Apesar de estar há apenas quatro meses na Arábia Saudita, Gonçalo Cruz admite já ter visto situações que pensava ser inimagináveis no mundo do futebol. Já todos vimos adeptos deixarem o estádio antes do apito final, mas na Arábia Saudita há adeptos que abandonam o reduto a meia hora do fim do jogo.
“Vi um jogo onde uma equipa estava a ganhar 1-0 aos 15 minutos e aos 60 minutos estava a perder 2-1…. o estádio ficou vazio com 30 minutos ainda por se jogar… Quando ganhas é uma festa enorme: vão em cima dos carros e festejam, apitam, dançam. Quando perdes o ambiente torna-se super pesado em volta da equipa".
Sobre o encontro entre Portugal e a Arábia Saudita, Gonçalo Cruz revela que é visto com bastante antecipação por parte dos habitantes sauditas em Hafar Al Batin, cidade onde habita desde que deixou território luso. As ausências de Cristiano Ronaldo e Ricardo Quaresma tiraram algum entusiasmo, mas a fé num triunfo da Arábia Saudita sobre a seleção campeã da Europa continua a pairar pela cidade saudita.
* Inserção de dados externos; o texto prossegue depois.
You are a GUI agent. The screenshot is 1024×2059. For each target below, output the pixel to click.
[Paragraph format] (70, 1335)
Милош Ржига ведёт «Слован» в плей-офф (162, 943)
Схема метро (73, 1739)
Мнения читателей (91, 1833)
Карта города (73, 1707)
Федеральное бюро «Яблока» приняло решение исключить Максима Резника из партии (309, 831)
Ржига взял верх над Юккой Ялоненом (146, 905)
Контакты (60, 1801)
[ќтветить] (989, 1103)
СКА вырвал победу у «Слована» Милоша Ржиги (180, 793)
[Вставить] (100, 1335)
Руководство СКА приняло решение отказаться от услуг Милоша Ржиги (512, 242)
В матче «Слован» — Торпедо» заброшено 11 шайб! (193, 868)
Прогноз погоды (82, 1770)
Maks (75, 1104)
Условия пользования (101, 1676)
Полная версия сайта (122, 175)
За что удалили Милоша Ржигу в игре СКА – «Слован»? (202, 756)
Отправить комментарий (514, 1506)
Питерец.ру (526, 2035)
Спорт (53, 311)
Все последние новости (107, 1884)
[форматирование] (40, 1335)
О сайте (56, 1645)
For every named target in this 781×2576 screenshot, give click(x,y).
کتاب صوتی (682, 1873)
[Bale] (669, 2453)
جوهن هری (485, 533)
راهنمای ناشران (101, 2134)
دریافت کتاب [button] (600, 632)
“Há duas semanas que todos vão ‘picando’ a dizer que a Arábia Saudita vai ganhar a Portugal. Eu respondo-lhes a dizer que até podem marcar um golo, mas que não vão ganhar. Eles têm muita pena não poderem ver o Ronaldo e o Quaresma porque queriam jogar contra o melhor Portugal. Querem muito que Portugal e Arábia Saudita fiquem no mesmo grupo no Mundial”.
Sauditas com fé numa Arábia Saudita...campeã do Mundo
A Arábia Saudita é uma das seleções que assegurou a presença no Campeonato do Mundo da Rússia 2018. O apuramento da seleção saudita ficou consumado sem necessidade de play-off e estão seguros na fase de grupos do Mundial. O apuramento direto para a prova foi vivido de forma intensa e relatado na primeira pessoa.
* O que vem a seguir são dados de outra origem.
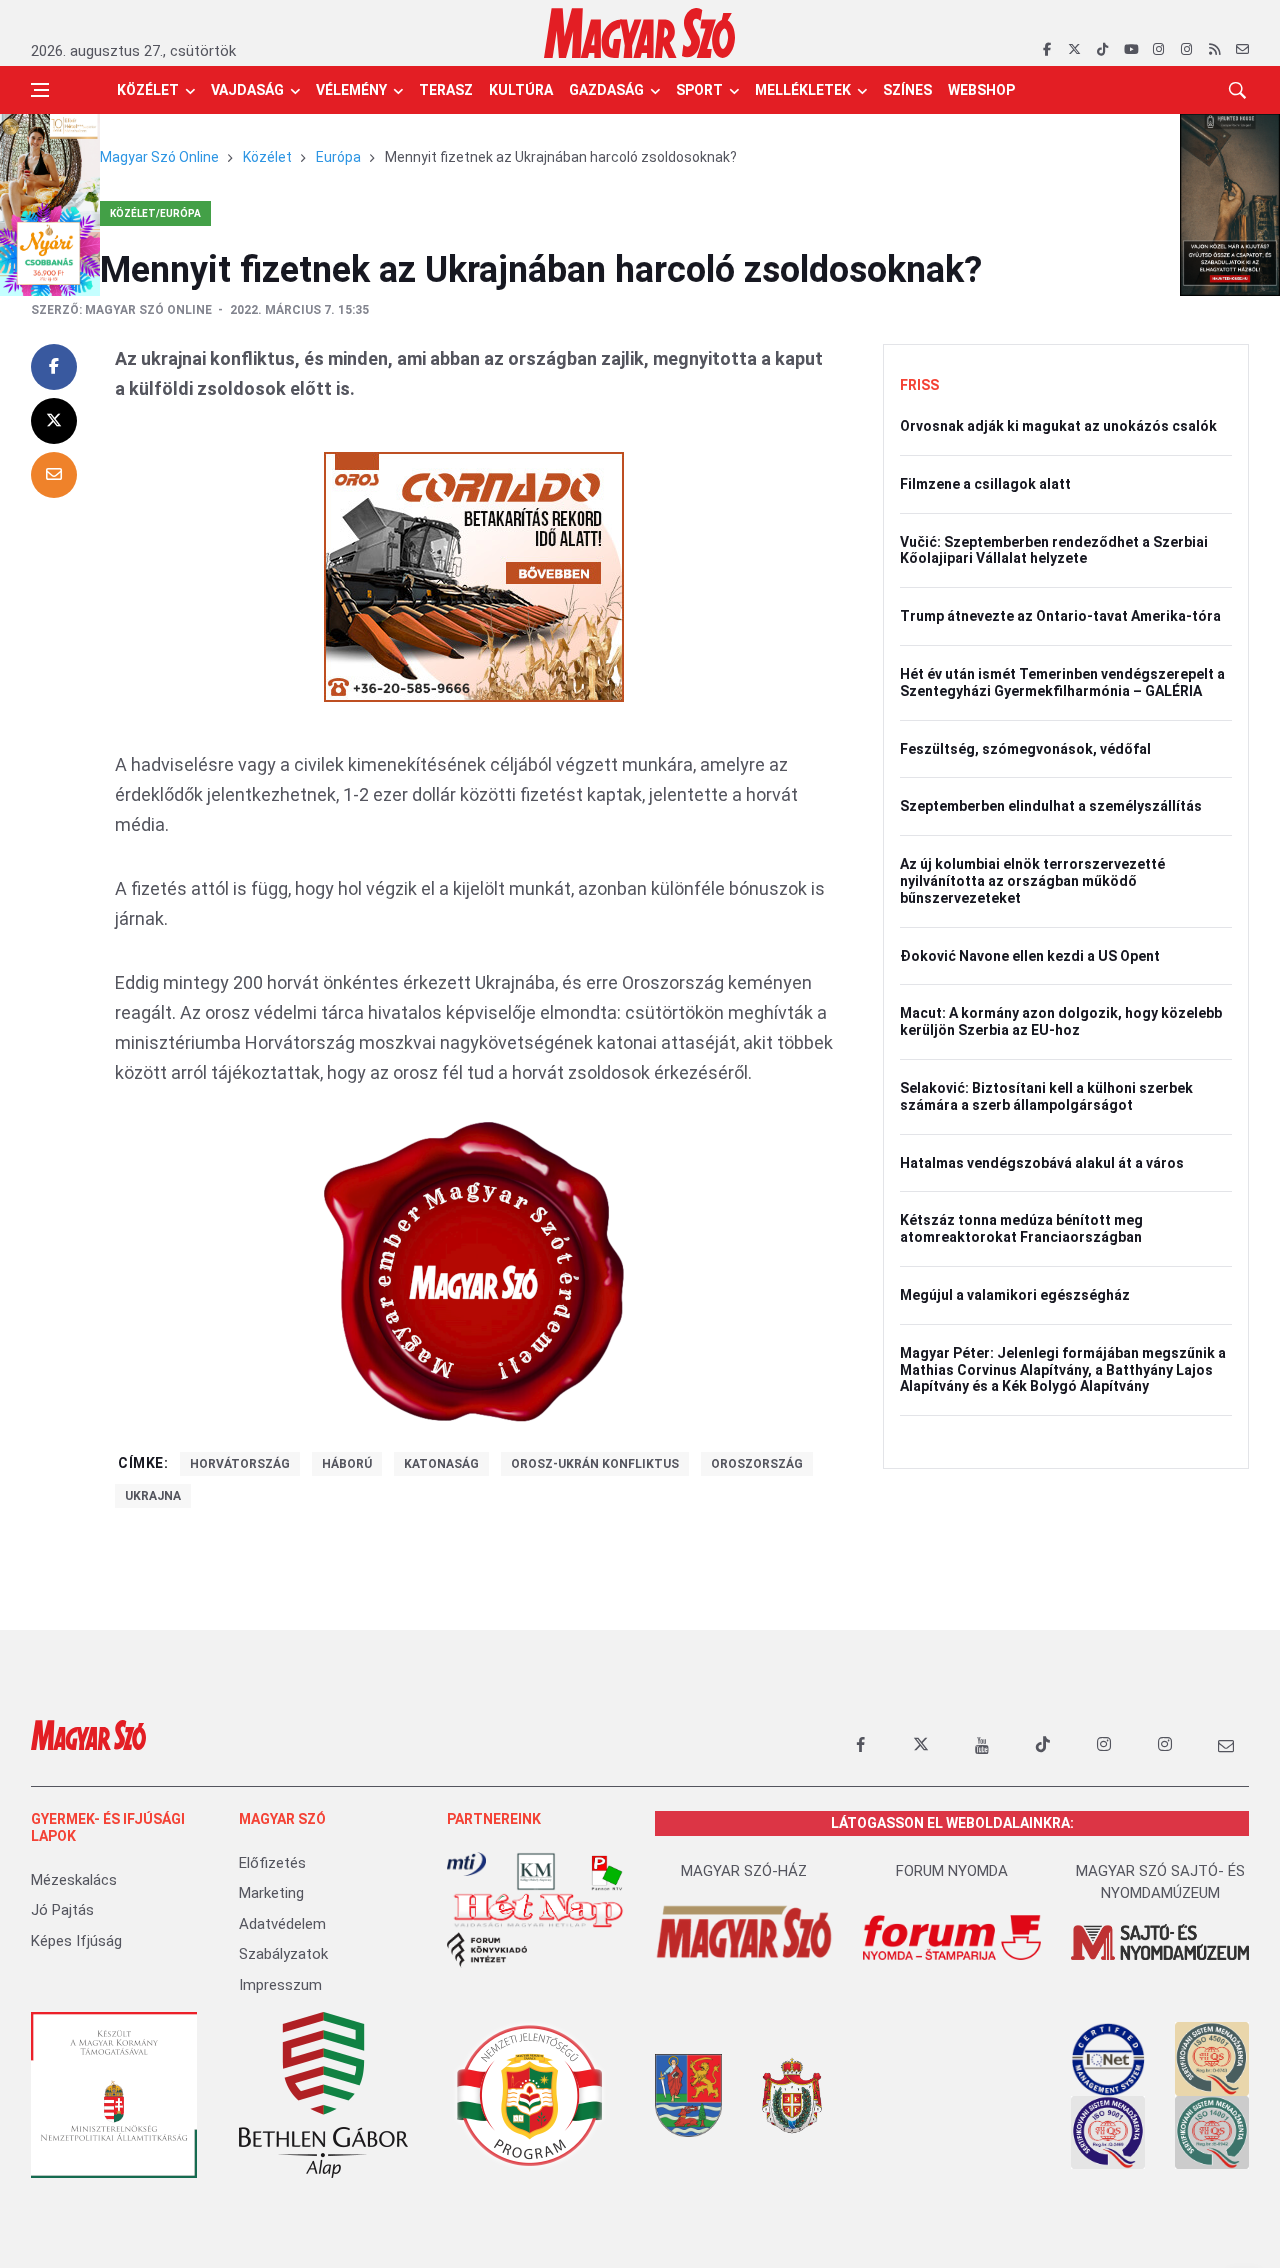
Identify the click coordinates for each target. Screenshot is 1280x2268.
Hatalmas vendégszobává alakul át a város (1042, 1163)
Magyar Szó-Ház (744, 1871)
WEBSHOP (981, 90)
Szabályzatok (283, 1954)
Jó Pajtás (62, 1910)
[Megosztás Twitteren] (54, 421)
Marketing (271, 1893)
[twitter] (1074, 50)
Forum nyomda (952, 1871)
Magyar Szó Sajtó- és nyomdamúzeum (1160, 1882)
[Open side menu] (40, 90)
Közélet (148, 90)
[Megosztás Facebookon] (54, 367)
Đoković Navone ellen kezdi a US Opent (1030, 956)
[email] (1242, 50)
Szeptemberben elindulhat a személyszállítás (1051, 806)
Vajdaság (247, 90)
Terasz (446, 90)
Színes (907, 90)
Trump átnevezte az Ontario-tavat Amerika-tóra (1060, 616)
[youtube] (1130, 50)
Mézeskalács (74, 1880)
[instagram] (1158, 50)
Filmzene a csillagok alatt (985, 484)
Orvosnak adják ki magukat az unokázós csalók (1058, 426)
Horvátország (240, 1464)
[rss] (1214, 50)
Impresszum (280, 1985)
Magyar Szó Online (159, 157)
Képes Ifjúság (76, 1941)
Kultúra (521, 90)
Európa (338, 157)
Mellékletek (803, 90)
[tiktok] (1102, 50)
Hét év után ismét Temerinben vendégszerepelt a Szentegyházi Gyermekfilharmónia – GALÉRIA (1062, 682)
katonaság (441, 1464)
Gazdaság (606, 90)
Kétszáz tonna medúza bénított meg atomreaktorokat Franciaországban (1021, 1228)
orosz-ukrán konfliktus (595, 1464)
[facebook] (1046, 50)
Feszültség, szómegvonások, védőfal (1025, 749)
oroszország (757, 1464)
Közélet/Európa (155, 213)
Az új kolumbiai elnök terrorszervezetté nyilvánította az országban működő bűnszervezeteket (1032, 881)
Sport (699, 90)
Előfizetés (272, 1863)
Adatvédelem (282, 1924)
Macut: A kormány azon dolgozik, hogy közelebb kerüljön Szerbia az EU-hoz (1061, 1021)
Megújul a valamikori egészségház (1015, 1295)
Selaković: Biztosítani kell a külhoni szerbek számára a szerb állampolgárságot (1046, 1096)
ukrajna (153, 1496)
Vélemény (351, 90)
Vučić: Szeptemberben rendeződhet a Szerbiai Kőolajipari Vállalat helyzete (1054, 550)
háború (347, 1464)
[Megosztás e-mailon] (54, 475)
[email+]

“O apuramento aqui foi quase feriado nacional. No dia do jogo decisivo tínhamos treino, mas quase não apareceram jogadores como é óbvio. Estavamo todos ligados à televisão. Então, como se diz em Portugal, 'fechámos a loja' e fomos ver o jogo que poderia dar o apuramento. O resultado caiu a favor e houve muitos festejos na rua. Por eles, a Arábia Saudita é candidata a vencer o Campeonato do Mundo. É como lhe digo, gerir expectativas aqui não é fácil…”.
A Arábia à atenção de Fernando Santos
O futebol saudita não traz muitas referências históricas e é uma incógnita para muitos que vão estar em Viseu a ver o encontro entre Portugal e a formação Saudita. Gonçalo Cruz dá uma pequena explicação sobre o que Fernando Santos pode encontrar perante os sauditas.
“Podem esperar uma equipa que nos duelos individuais é muito forte. Eles são muito intensos nesse aspeto, uma equipa que devido aos jogadores terem passado em clubes com treinadores estrangeiros, que colocam organização nas suas equipas, já tem outra cultura e conhecimento tático”, começa por explicar.
Em termos de forma de jogar, o técnico português aposta num modelo de transições rápidas para tentar explorar a velocidade e a incapacidade de ter um jogo ofensivo organizado. Há menos pressão por não terem de assumir o jogo e isso pode ser um fator positivo que Portugal terá de ter em conta.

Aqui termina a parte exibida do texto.